GIVEN EXERCISE: Present the lines of the listing from the one containing "Switch to the Start document tab" through the end of the listing, both ends included, as a numbered list without blank lines. Leave the pictures out.

PROVIDED INFORMATION:
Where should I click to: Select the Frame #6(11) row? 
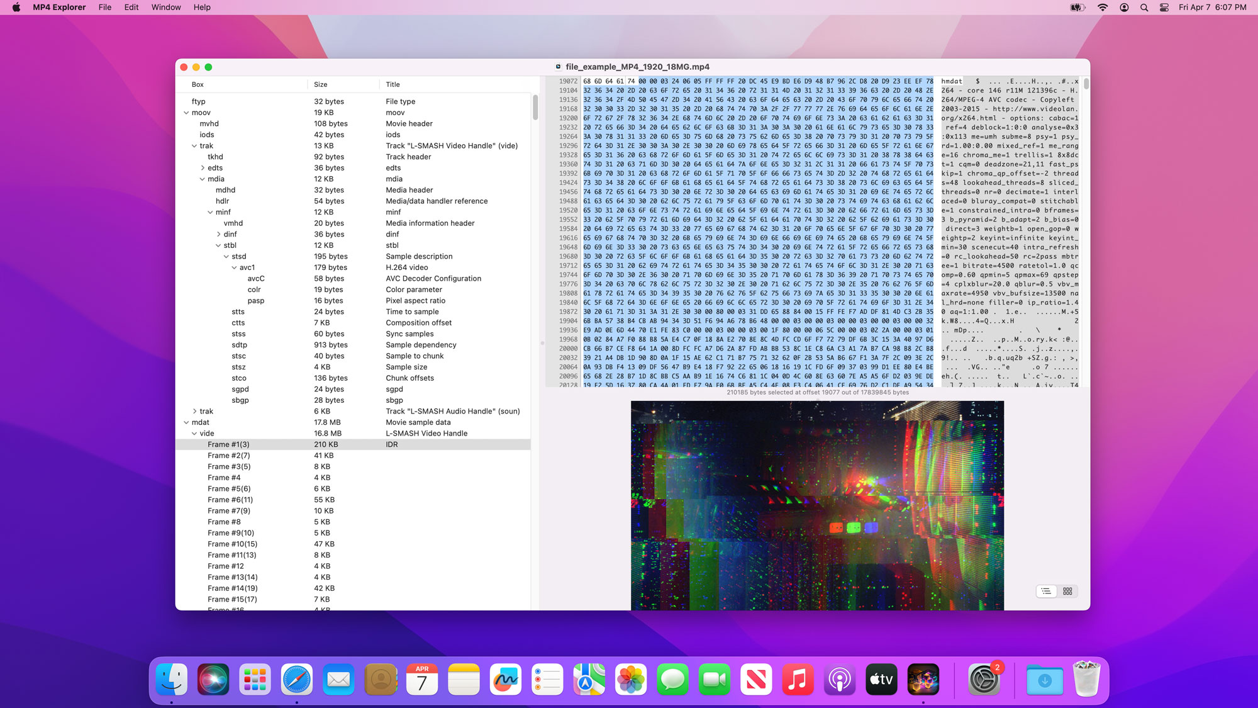click(x=230, y=500)
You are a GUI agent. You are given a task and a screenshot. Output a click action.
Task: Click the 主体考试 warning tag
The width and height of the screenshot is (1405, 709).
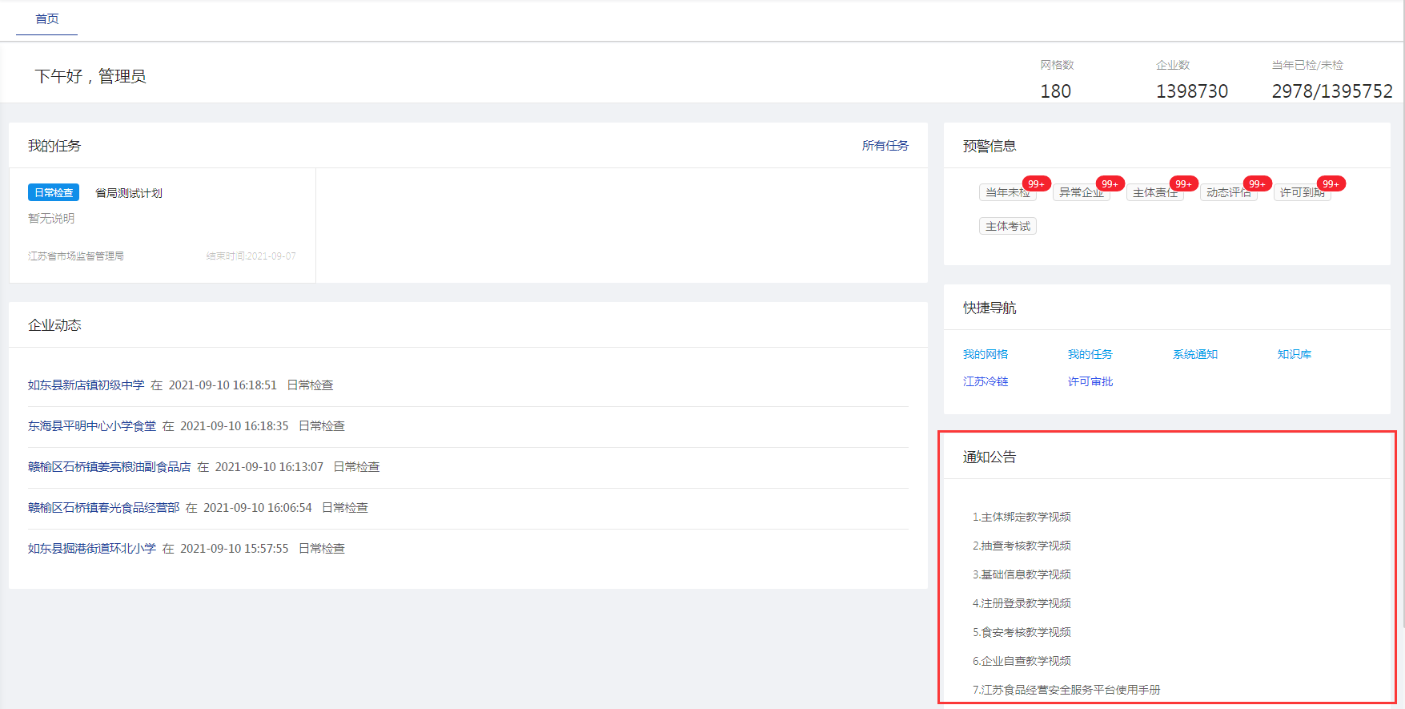tap(1007, 227)
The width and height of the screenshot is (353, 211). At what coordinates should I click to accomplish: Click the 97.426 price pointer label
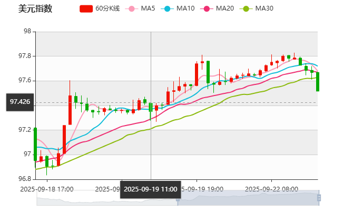20,102
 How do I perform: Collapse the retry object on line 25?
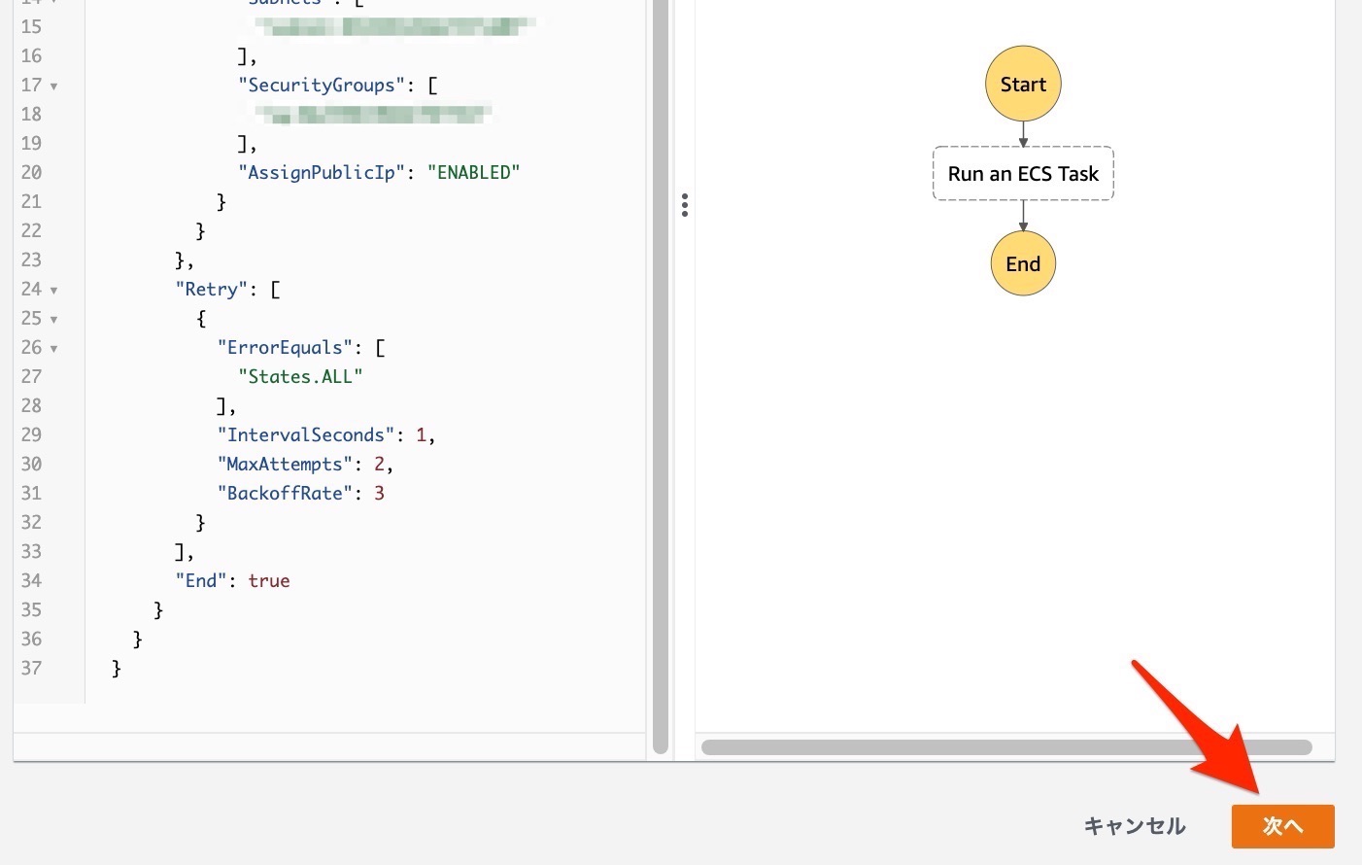pyautogui.click(x=52, y=319)
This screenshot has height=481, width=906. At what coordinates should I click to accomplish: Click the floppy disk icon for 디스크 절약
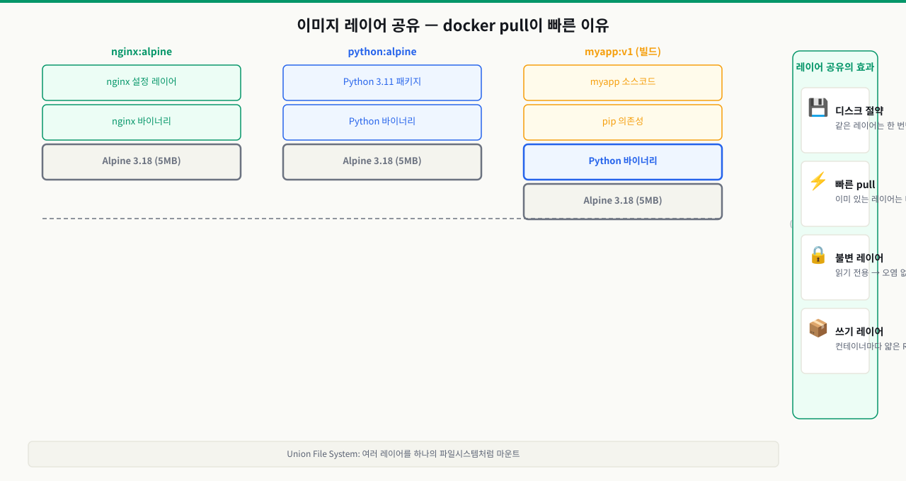[x=818, y=108]
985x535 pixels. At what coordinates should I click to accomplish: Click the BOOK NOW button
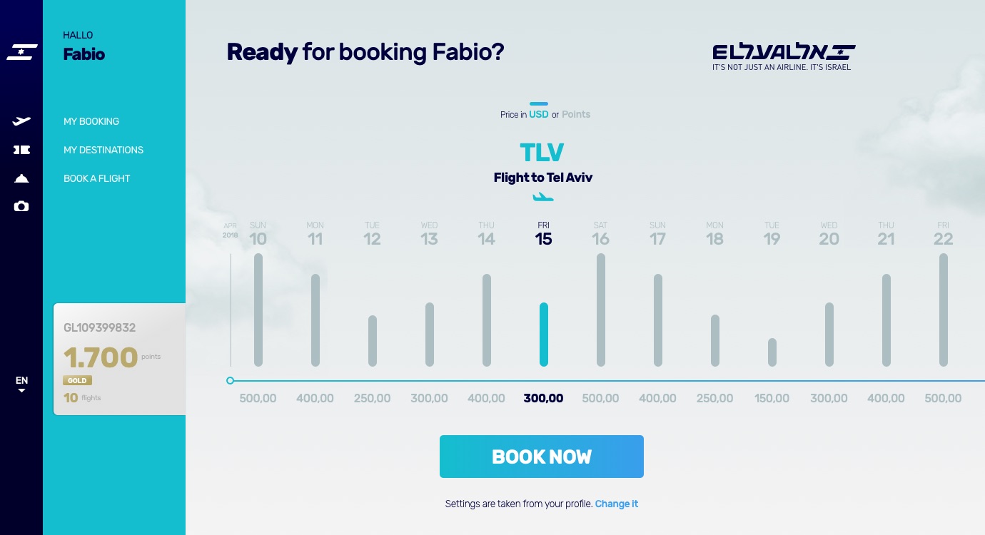pyautogui.click(x=542, y=457)
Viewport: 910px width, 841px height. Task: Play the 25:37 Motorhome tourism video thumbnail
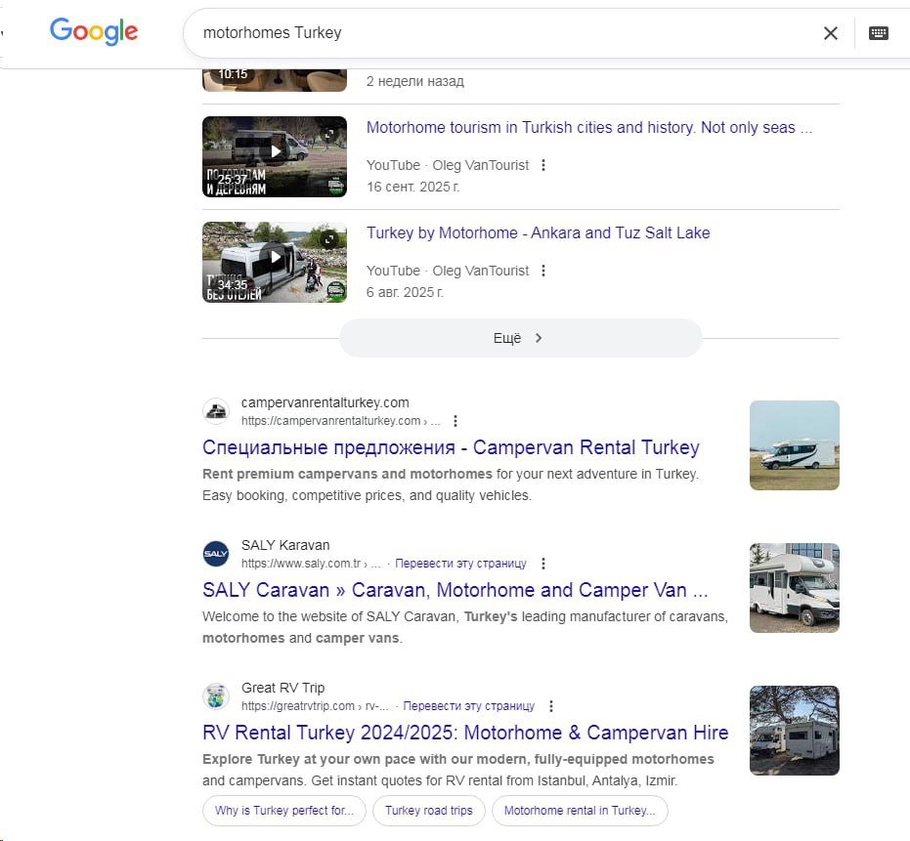point(275,156)
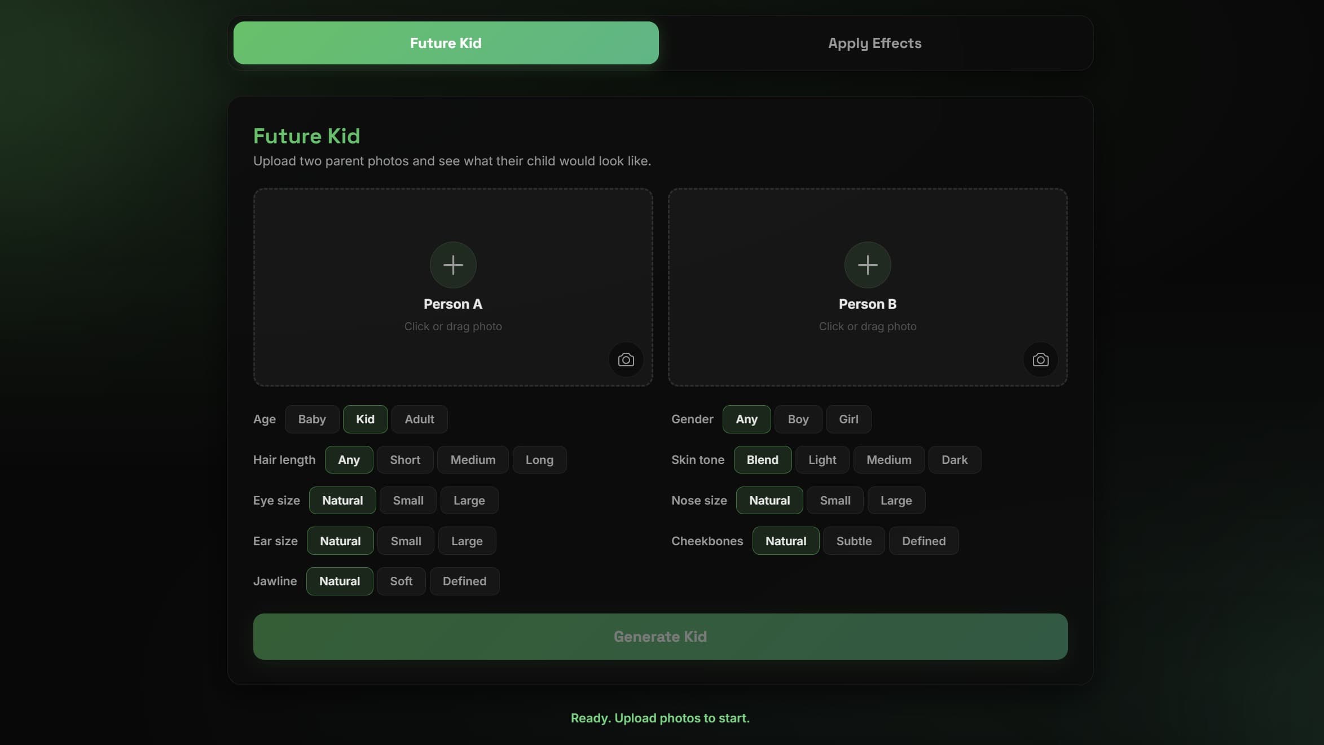Select Girl as Gender
Screen dimensions: 1324x745
click(848, 419)
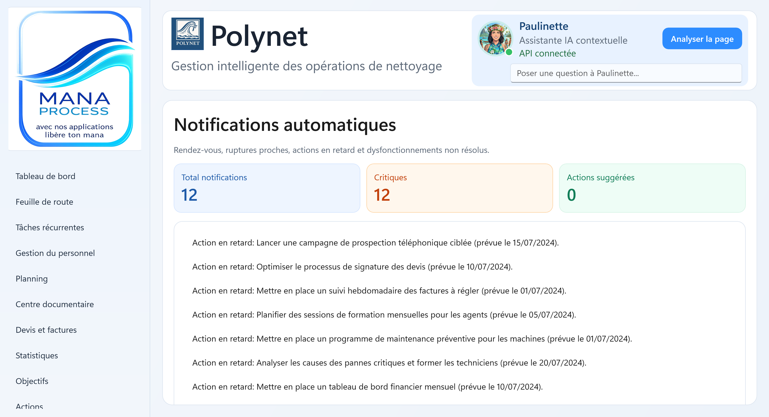The width and height of the screenshot is (769, 417).
Task: Go to Feuille de route
Action: [44, 202]
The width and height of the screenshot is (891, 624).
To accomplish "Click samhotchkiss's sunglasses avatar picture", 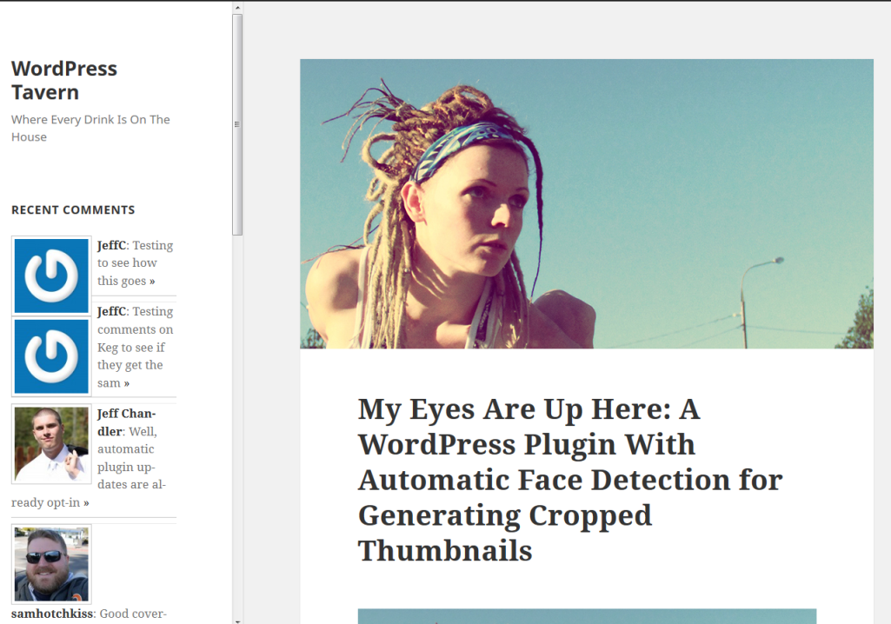I will [x=51, y=563].
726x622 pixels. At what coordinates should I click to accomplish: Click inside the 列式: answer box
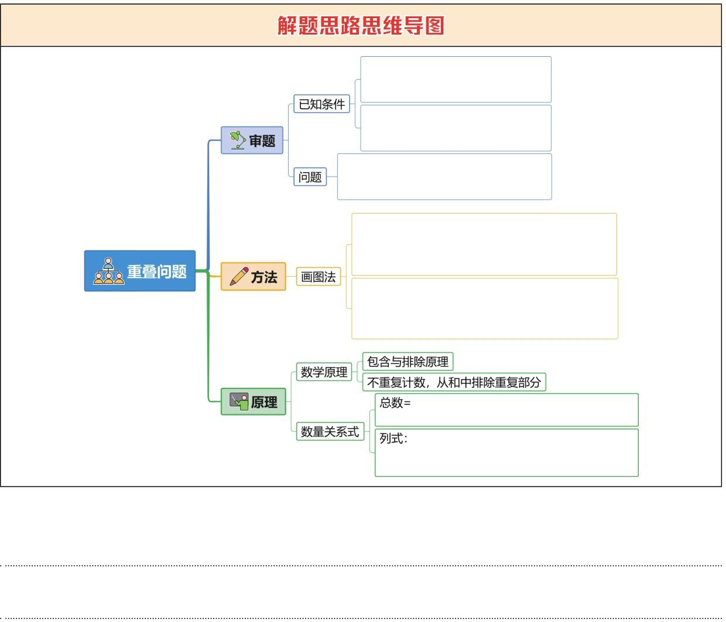point(506,453)
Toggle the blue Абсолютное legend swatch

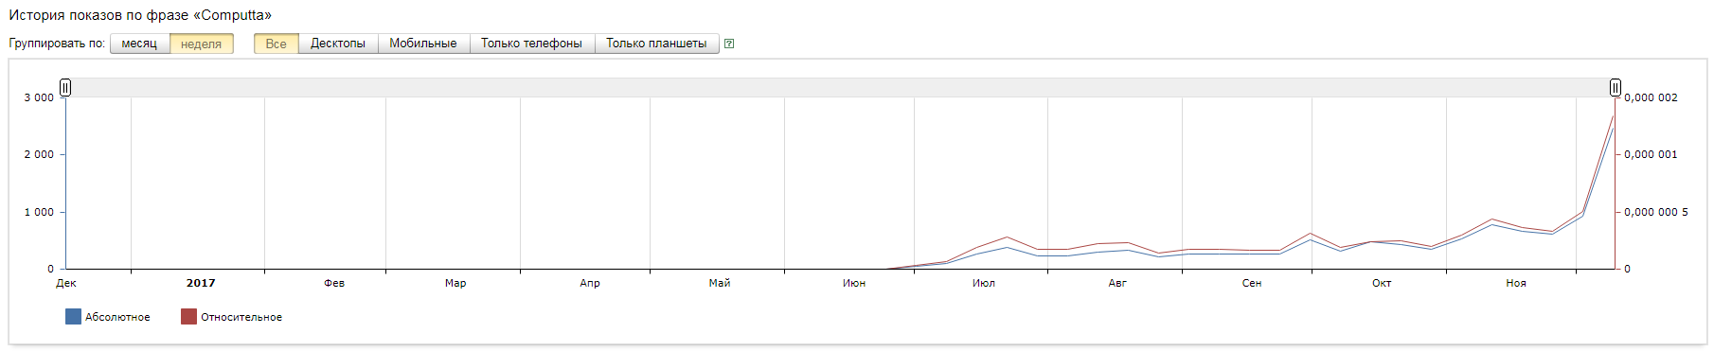(x=73, y=317)
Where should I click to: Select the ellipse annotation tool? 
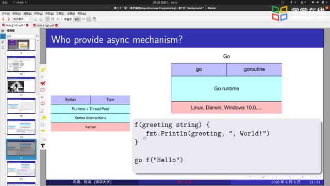coord(42,104)
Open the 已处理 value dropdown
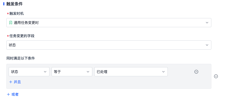Screen dimensions: 231x103 131,72
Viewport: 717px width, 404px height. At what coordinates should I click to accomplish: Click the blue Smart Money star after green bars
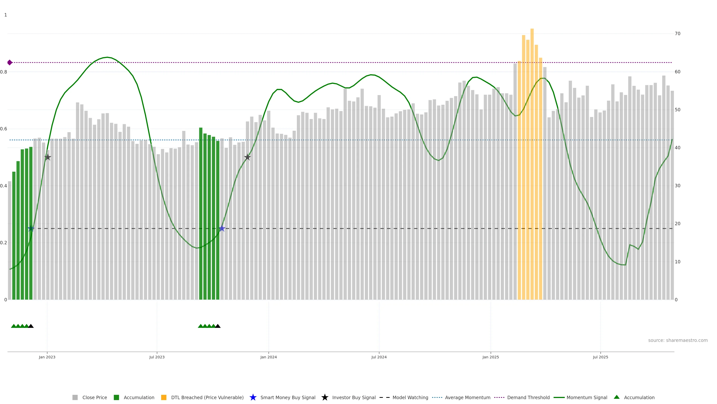(x=222, y=229)
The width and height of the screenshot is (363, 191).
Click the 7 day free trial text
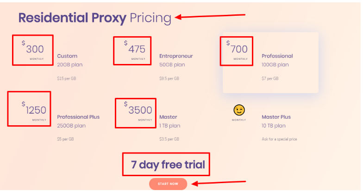pos(168,164)
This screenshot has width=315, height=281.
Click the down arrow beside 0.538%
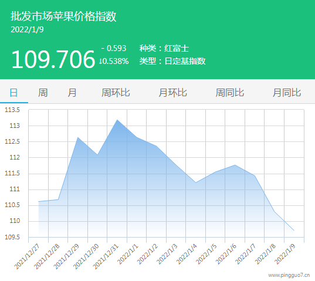point(100,61)
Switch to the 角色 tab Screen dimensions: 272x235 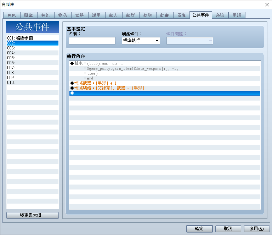click(12, 16)
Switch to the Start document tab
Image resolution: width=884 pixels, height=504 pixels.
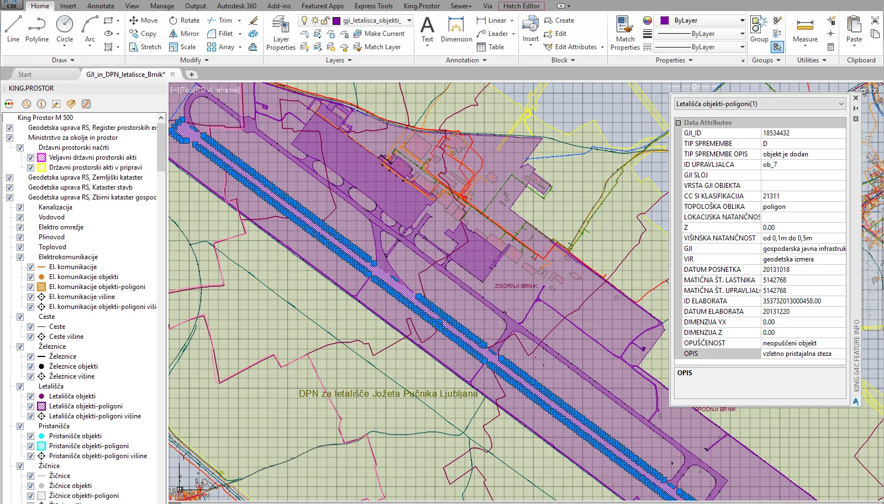[25, 75]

THE ANSWER:
1. Switch to the Start document tab
2. Image resolution: width=884 pixels, height=504 pixels.
3. [25, 75]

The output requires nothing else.